Ever since I went digital-only by getting rid of my traditional telecom provider (France telecom here in France) I basically lost the ability to send classical fax. But that’s OK because I need this service very rarely and only because some institutions here are not tech savvy enough to receive the scanned copies by email.

On the other hand my ISP (Free) has recently introduced a new “virtual” fax service for its subscribers. You upload a PDF file through a web form, type in the phone number of the recipient and they get a fax from you. There is a special number derived from your phone number that acts as an originating fax. If somebody sends you a fax back, you’ll get it via email as a PDF attachment.

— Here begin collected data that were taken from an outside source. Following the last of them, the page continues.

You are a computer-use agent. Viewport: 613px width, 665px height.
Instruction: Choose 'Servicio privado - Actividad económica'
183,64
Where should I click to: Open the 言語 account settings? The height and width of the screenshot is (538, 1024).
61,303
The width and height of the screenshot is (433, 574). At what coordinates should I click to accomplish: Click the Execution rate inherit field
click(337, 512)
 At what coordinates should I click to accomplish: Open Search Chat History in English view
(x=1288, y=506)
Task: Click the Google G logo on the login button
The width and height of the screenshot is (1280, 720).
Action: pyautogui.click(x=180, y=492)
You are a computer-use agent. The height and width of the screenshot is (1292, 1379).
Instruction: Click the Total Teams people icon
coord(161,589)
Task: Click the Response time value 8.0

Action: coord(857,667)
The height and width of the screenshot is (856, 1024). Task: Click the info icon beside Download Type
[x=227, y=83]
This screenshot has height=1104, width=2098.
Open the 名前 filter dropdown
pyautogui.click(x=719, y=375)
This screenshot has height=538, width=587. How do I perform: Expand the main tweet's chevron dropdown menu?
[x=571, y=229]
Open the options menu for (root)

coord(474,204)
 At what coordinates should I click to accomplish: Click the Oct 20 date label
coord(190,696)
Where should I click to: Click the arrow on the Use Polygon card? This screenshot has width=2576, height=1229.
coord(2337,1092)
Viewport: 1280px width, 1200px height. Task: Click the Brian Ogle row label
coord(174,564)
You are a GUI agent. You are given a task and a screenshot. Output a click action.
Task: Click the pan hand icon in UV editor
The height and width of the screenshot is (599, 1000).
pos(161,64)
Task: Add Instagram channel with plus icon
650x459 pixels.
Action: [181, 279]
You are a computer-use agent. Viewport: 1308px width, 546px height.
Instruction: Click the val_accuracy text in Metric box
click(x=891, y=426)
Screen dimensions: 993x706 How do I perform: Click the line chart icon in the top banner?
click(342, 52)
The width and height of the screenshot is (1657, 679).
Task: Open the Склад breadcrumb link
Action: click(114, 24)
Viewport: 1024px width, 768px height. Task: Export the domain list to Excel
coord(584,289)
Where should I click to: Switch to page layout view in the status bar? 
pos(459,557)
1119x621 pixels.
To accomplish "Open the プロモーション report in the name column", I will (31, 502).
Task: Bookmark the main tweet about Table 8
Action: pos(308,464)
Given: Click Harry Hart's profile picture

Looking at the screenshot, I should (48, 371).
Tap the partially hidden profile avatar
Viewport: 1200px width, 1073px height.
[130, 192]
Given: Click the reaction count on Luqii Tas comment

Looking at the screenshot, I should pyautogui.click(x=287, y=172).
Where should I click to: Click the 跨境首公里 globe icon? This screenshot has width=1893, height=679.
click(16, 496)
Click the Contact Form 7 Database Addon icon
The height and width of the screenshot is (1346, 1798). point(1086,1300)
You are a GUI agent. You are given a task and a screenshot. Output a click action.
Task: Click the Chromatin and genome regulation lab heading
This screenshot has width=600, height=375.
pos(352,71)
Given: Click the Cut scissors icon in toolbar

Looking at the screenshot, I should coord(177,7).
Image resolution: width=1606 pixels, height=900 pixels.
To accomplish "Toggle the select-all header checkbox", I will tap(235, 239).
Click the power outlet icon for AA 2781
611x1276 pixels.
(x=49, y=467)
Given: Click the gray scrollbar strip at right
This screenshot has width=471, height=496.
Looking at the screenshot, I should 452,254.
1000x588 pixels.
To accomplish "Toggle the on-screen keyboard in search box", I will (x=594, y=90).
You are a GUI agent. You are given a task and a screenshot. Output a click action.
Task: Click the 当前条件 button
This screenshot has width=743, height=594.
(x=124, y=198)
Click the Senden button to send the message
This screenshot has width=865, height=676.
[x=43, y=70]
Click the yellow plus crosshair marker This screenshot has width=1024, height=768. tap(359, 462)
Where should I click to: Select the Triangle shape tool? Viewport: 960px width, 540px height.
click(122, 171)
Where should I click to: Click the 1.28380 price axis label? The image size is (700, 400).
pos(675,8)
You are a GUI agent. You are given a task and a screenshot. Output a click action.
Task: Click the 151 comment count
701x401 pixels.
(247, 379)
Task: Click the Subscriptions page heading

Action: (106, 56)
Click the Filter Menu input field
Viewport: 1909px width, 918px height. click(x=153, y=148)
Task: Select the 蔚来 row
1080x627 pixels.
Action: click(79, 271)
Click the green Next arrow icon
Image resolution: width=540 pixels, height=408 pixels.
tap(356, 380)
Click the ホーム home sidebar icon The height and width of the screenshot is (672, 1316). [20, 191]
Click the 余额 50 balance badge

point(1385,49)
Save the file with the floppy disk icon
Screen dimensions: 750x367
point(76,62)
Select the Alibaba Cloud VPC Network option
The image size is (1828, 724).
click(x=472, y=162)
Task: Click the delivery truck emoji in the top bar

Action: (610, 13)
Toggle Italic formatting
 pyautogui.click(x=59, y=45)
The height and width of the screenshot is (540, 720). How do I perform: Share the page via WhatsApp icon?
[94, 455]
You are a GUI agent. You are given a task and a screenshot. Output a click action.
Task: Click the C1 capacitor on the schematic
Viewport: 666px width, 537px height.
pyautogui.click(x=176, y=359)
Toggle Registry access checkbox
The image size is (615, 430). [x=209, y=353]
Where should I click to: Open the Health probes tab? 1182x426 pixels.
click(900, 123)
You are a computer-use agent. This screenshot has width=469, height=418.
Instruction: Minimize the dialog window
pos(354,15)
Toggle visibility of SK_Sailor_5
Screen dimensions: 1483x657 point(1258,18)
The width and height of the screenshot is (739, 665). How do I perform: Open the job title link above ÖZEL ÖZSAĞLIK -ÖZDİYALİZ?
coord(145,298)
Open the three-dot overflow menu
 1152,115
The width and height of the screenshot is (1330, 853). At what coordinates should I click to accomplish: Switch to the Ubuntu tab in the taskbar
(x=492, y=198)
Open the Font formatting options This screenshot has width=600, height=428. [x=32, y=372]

In theory, all this sounds great. In practice, there was a very irritating problem I ran into. To send some documents, I used my newly purchased Cannon MP600 to scan them straight into PDF files. I verified that the file is nicely readable in Acrobat Reader, but when I tried to send it, instead of email confirmation I got back a message from Free fax service complaining that PDF format cannot be recognized.

It turns out that the PDF produced by Cannon MP600 is a PDF version 1.3 which for some reason Free’s software cannot read. The solution was ridiculously stupid: I “printed” the very same PDF into PDF through a virtual printer driver, producing essentially the same thing but in PDF version 1.4, which worked fine (go figure).

Why would Free reject older, more compatible PDF format in favor of newer is beyond me.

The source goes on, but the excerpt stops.